Une démocratie se dégrade quand, naturellement attentive au fond et aux idées elle en vient à oublier que son honneur fondamental est de les laisser s'exprimer. La finalité d'une République n'est pas de désarmer la parole et l'écrit mais de les faire vivre. Je n'aurais même pas dû mettre l'esprit dans un engrenage où la liberté d'EZ pouvait sembler dépendante de la validité, de la bienséance intellectuelle, politique et morale de sa chronique C'est faire courir un risque infini aux citoyens que nous sommes que de subtilement leur imposer un imprimatur pour l'expression orale ou écrite de leurs pensées au lieu de proclamer spontanément et civiquement leur droit de tout dire.
Qu'ai-je entendu à son encontre ? Il tiendrait des propos machistes et racistes, une "chronique haineuse, raciste et misogyne". SOS Racisme et le MRAP, évidemment, au premier rang de ces attaques après que le journaliste Bruno Roger-Petit avait de manière surprenante ouvert le feu contre EZ (nouvelobs.com). Une fois qu'on a proféré ces condamnations avec un langage paresseux car en définitive les adjectifs utilisés sont exploités jusqu'à l'usure, on n'a en réalité rien démontré. On a seulement apposé une étiquette insultante sur des propos qu'on prétend eux-mêmes insultants. La dénonciation souvent est si assurée de l'éthique dont elle serait propriétaire qu'elle oublie le principal : expliquer pourquoi un tel opprobre serait justifié. Comme c'est difficile, voire impossible, on préfère les décrets du menton tremblant et du coeur blessé. Ou la judiciarisation forcenée, encore démontrée ce mardi 29 avec sa comparution étonnante pour diffamation devant le tribunal correctionnel à cause du CRAN.
J'ai tenté modestement à deux reprises de transmettre mon point de vue sur cette globalisation outrancière et peut-être partiale d'EZ, sur Europe 1 avec Michel Grossiord et à France Inter en réponse à des questions très fines de Patrick Boyer sur la liberté d'expression.
EZ a pris la peine de répliquer, sur RTL toujours, au procès en sorcellerie qui lui était intenté en se défendant d'avoir voulu porter atteinte, en Christiane Taubira, "à la femme et encore moins évidemment à la femme noire". Il a vilipendé "les professionnels de l'indignation tarifée et du choquage" en soulignant avoir procédé seulement à "une analyse politique, idéologique".

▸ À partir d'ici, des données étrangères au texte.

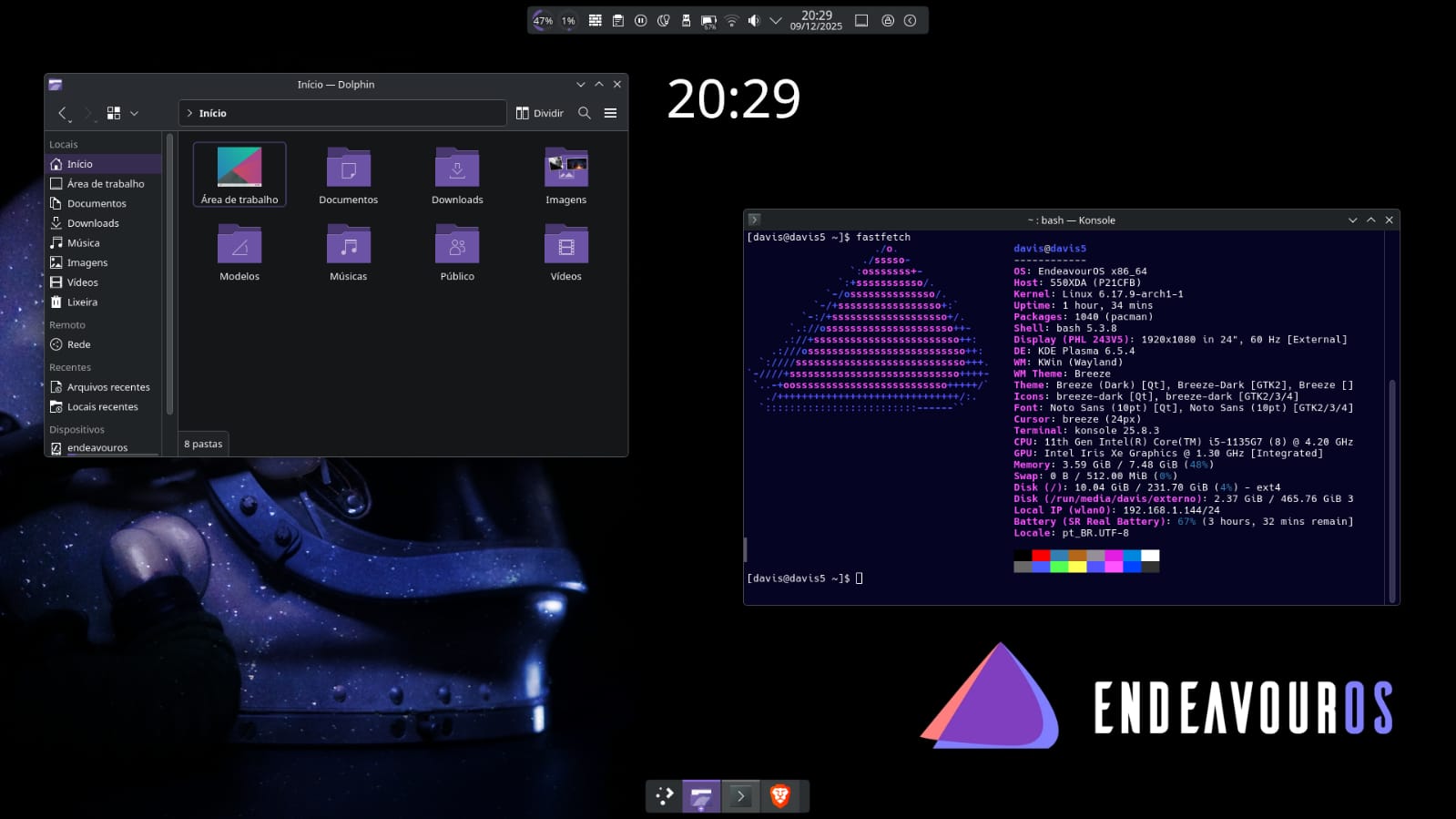1456x819 pixels.
Task: Open the clipboard icon in the system tray
Action: click(617, 20)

Il a mis en lumière, dans sa riposte, la perversion qui consiste à censurer les mots puis les pensées, enfin les arrière-pensées. Ce mécanisme est en effet dévastateur qui interdit véritablement à un chroniqueur tel qu'EZ de demeurer lui-même sauf à emprunter les chemins que ses adversaires et les tenants d'une vision classique, traditionnelle, banale voudraient lui imposer ainsi qu'à tous ceux tentés, comme lui, par des démarches moins confortables, des intuitions moins ronronnantes.
Entendant Dominique Sopo sur France Inter, j'ai été effaré par sa comparaison absurde faite, pour justifier une chape, un étouffement dans les domaines sensibles du racisme et du féminisme, avec la pédophilie comme s'il y avait quoi que ce soit à voir entre ces crimes et la responsabilité d'EZ, entre l'odieux d'une parole au soutien de tels agissements et la liberté d'une oralité consacrée à la réflexion civique.

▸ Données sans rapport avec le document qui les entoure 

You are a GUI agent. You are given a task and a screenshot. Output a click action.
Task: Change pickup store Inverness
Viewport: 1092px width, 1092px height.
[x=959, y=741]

Pour finir, je me demande si EZ n'est pas surtout honni, derrière les apparences de l'acrimonie intellectuelle et politique, à cause de cette insupportable tare qui rend ses contradicteurs habituels malades de dépit et d'envie : son intelligence, sa liberté ont du TALENT !
Qu'on le contredise alors si on en est capable mais qu'on ne le brûle pas, lui, à coups de décrets fulminés par ceux qui pensent bien et ont médias ouverts.